Do wykonania
Przedstaw jako listę JSON z napisami fragment listingu poniżej, który zaczyna się od wiersza zawierającego "Where should I click to: Open" i ciągnie się aż do wiersza zawierającego "[x=384, y=358]", oba wiersze włącznie. Każdemu wierszowi ma odpowiadać jeden napis, a puste wiersze pomiń.

Listing
------------------------------------------------------------

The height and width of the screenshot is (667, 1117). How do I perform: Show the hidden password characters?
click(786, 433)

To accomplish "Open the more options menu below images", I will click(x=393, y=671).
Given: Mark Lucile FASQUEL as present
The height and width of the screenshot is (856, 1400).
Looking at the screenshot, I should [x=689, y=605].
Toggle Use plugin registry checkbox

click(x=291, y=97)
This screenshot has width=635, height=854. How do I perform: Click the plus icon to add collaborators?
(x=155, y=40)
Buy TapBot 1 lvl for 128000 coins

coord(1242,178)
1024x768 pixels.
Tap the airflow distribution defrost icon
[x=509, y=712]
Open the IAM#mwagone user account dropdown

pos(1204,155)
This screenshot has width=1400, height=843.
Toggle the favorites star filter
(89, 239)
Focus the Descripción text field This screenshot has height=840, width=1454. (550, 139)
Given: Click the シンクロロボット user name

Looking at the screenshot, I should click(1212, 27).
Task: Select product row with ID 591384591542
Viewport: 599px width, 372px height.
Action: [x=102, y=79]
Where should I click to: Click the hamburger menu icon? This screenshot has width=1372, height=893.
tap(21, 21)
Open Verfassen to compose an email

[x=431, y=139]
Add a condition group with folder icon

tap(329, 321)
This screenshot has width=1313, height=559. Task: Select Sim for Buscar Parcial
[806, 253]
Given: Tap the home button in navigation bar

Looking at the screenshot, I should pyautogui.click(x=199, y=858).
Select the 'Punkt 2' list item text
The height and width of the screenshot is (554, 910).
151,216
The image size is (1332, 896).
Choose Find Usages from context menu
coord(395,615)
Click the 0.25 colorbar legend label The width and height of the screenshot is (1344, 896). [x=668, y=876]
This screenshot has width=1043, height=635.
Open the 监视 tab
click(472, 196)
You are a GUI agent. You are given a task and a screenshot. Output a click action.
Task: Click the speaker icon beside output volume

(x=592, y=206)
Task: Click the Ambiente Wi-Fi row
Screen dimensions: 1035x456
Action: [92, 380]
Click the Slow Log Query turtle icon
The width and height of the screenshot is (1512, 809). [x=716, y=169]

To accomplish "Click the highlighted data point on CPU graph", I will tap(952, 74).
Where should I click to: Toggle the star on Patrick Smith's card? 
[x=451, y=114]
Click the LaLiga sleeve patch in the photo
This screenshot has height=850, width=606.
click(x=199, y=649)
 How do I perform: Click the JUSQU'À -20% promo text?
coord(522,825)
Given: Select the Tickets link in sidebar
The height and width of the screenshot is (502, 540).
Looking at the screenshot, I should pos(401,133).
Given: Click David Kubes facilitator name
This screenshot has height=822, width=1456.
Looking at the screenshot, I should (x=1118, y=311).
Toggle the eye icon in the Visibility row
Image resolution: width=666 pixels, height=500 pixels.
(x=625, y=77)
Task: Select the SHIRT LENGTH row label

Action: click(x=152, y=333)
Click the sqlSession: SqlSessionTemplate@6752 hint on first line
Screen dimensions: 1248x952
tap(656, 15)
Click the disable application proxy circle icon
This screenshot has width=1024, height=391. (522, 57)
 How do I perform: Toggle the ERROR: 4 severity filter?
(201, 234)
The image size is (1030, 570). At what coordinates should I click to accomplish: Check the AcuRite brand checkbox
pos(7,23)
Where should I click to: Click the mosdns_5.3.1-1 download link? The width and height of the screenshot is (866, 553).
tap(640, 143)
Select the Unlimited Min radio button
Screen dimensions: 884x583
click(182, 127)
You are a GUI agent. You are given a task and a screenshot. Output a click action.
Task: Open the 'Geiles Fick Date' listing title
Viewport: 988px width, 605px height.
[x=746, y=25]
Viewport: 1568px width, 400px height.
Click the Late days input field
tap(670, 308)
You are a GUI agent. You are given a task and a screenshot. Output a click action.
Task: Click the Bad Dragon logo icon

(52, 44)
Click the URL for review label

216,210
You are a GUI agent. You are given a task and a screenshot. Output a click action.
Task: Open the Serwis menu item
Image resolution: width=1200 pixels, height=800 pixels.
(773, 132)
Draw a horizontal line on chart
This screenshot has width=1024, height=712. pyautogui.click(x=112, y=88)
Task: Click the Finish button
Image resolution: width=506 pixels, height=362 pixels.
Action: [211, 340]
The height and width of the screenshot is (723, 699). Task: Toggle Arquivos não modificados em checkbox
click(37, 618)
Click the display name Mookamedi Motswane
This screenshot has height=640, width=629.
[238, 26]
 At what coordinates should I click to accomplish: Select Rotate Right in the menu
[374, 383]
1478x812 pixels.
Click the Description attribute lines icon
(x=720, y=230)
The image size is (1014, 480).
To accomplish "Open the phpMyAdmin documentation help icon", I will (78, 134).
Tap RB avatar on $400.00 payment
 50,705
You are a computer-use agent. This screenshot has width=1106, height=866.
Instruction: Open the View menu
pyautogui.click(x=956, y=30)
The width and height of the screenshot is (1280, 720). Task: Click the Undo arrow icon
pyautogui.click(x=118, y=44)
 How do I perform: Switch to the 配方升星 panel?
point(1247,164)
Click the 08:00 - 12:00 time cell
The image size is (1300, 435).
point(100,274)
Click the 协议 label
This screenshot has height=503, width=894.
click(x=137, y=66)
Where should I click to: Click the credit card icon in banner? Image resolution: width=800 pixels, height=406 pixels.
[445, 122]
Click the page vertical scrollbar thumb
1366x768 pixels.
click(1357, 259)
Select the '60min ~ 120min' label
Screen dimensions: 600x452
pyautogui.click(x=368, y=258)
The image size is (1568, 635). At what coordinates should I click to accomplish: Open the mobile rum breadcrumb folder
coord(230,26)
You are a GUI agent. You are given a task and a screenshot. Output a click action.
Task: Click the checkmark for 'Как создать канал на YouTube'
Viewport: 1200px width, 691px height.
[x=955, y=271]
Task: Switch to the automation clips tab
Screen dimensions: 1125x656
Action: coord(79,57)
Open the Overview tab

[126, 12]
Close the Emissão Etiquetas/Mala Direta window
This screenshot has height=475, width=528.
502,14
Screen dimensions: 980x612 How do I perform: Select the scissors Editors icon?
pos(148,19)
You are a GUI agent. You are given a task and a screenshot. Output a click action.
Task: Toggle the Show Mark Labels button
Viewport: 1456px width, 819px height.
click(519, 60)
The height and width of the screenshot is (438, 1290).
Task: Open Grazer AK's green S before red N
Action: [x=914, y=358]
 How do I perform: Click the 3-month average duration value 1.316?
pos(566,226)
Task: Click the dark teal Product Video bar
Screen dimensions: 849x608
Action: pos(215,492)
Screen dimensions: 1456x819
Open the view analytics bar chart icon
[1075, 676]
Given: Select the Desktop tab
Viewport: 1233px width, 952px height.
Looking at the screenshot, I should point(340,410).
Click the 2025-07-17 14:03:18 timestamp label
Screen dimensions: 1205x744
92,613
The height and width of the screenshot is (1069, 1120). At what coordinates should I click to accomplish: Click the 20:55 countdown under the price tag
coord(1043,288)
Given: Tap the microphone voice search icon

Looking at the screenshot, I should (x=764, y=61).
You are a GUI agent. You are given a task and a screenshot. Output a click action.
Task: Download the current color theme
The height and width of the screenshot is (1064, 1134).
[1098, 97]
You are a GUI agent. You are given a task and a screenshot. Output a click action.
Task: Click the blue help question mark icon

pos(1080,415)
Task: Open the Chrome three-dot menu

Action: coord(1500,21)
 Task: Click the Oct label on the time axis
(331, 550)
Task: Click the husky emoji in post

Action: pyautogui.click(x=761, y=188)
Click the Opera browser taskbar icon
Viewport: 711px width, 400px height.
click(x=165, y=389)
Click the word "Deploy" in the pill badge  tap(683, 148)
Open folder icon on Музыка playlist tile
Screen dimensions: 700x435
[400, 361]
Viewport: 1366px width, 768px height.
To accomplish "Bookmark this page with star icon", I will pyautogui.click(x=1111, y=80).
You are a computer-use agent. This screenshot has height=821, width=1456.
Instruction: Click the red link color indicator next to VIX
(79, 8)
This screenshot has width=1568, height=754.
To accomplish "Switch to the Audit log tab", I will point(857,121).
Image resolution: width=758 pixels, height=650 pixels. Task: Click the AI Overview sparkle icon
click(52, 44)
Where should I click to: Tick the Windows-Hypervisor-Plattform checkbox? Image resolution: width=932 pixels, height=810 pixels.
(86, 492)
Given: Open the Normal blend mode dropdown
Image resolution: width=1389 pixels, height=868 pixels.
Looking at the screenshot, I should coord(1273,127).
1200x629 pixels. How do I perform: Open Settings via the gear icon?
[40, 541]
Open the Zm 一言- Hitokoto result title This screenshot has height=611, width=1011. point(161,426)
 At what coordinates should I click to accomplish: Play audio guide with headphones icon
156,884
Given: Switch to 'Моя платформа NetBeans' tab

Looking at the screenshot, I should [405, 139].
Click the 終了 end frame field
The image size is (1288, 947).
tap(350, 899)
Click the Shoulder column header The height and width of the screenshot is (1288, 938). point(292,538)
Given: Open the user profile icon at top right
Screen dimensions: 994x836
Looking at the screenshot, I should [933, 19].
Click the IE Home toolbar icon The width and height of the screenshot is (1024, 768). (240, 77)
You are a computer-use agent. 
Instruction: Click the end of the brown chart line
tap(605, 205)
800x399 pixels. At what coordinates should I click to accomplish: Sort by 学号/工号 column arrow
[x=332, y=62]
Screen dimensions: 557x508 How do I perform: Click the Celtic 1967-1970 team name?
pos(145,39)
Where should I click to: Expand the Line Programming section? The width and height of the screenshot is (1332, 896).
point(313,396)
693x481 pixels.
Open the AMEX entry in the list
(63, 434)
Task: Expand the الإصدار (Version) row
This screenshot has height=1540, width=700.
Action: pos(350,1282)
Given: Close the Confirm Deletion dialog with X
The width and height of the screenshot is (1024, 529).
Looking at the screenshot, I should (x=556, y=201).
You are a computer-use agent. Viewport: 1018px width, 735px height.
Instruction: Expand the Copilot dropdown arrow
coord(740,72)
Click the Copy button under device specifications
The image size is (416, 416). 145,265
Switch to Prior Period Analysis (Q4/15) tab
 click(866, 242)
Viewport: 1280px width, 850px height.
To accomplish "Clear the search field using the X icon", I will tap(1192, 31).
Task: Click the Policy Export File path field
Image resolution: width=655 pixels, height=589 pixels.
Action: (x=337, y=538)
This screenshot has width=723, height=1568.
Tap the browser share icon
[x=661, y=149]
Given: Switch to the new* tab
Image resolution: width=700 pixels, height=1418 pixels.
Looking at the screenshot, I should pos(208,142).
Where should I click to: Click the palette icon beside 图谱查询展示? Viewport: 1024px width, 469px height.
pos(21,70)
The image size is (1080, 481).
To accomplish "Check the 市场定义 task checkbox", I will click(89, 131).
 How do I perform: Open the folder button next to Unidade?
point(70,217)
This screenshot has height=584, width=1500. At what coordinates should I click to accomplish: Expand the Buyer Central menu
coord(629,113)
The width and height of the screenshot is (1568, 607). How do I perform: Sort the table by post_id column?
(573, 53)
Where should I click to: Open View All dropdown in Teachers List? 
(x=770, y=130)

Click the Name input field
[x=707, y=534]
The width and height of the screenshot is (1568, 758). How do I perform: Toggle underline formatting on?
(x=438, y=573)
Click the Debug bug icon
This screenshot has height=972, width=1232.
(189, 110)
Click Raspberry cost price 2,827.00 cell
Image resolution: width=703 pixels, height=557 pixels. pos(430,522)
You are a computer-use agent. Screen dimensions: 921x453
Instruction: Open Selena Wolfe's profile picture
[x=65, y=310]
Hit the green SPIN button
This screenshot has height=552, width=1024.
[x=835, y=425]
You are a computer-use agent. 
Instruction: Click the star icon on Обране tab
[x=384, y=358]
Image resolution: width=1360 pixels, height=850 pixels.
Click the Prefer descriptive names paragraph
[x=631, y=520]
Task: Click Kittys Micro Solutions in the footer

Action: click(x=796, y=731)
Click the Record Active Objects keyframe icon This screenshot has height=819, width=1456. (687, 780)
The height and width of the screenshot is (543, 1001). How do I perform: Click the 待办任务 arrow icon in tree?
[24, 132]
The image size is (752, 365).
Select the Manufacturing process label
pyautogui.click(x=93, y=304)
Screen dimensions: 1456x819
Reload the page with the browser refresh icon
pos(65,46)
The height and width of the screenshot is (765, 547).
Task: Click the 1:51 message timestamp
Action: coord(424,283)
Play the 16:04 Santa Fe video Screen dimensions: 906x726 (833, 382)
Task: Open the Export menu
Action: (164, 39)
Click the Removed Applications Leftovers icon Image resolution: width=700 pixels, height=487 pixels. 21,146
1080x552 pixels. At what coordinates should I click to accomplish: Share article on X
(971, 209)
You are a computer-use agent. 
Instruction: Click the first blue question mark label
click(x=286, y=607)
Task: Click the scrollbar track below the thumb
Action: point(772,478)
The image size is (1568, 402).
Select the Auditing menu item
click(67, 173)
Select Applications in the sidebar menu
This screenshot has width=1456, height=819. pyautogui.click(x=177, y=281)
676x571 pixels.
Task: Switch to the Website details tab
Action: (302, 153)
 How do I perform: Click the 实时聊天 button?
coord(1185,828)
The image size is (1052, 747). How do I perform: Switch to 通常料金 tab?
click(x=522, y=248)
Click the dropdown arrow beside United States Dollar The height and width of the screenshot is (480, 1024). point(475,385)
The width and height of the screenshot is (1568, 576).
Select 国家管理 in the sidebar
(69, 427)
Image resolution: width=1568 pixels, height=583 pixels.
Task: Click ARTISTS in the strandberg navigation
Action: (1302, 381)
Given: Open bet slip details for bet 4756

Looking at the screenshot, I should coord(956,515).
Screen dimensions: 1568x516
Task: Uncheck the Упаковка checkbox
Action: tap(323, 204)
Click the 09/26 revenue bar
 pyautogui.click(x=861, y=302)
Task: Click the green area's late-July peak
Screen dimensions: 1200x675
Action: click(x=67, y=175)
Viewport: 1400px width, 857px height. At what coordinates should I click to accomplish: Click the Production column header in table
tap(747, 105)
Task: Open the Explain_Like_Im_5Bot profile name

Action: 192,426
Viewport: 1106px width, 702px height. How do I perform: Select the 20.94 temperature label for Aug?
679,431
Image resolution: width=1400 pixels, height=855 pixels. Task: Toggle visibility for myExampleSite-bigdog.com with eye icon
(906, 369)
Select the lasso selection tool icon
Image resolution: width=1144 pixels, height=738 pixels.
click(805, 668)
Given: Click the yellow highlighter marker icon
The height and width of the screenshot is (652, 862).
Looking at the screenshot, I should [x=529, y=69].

------------------------------------------------------------

Wynik zadania
[
  "Where should I click to: Open View All dropdown in Teachers List? ",
  "(x=770, y=130)",
  "Click the Name input field",
  "[x=707, y=534]",
  "The width and height of the screenshot is (1568, 758). How do I perform: Toggle underline formatting on?",
  "(x=438, y=573)",
  "Click the Debug bug icon",
  "This screenshot has height=972, width=1232.",
  "(189, 110)",
  "Click Raspberry cost price 2,827.00 cell",
  "Image resolution: width=703 pixels, height=557 pixels. pos(430,522)",
  "You are a computer-use agent. Screen dimensions: 921x453",
  "Instruction: Open Selena Wolfe's profile picture",
  "[x=65, y=310]",
  "Hit the green SPIN button",
  "This screenshot has height=552, width=1024.",
  "[x=835, y=425]",
  "You are a computer-use agent. ",
  "Instruction: Click the star icon on Обране tab",
  "[x=384, y=358]"
]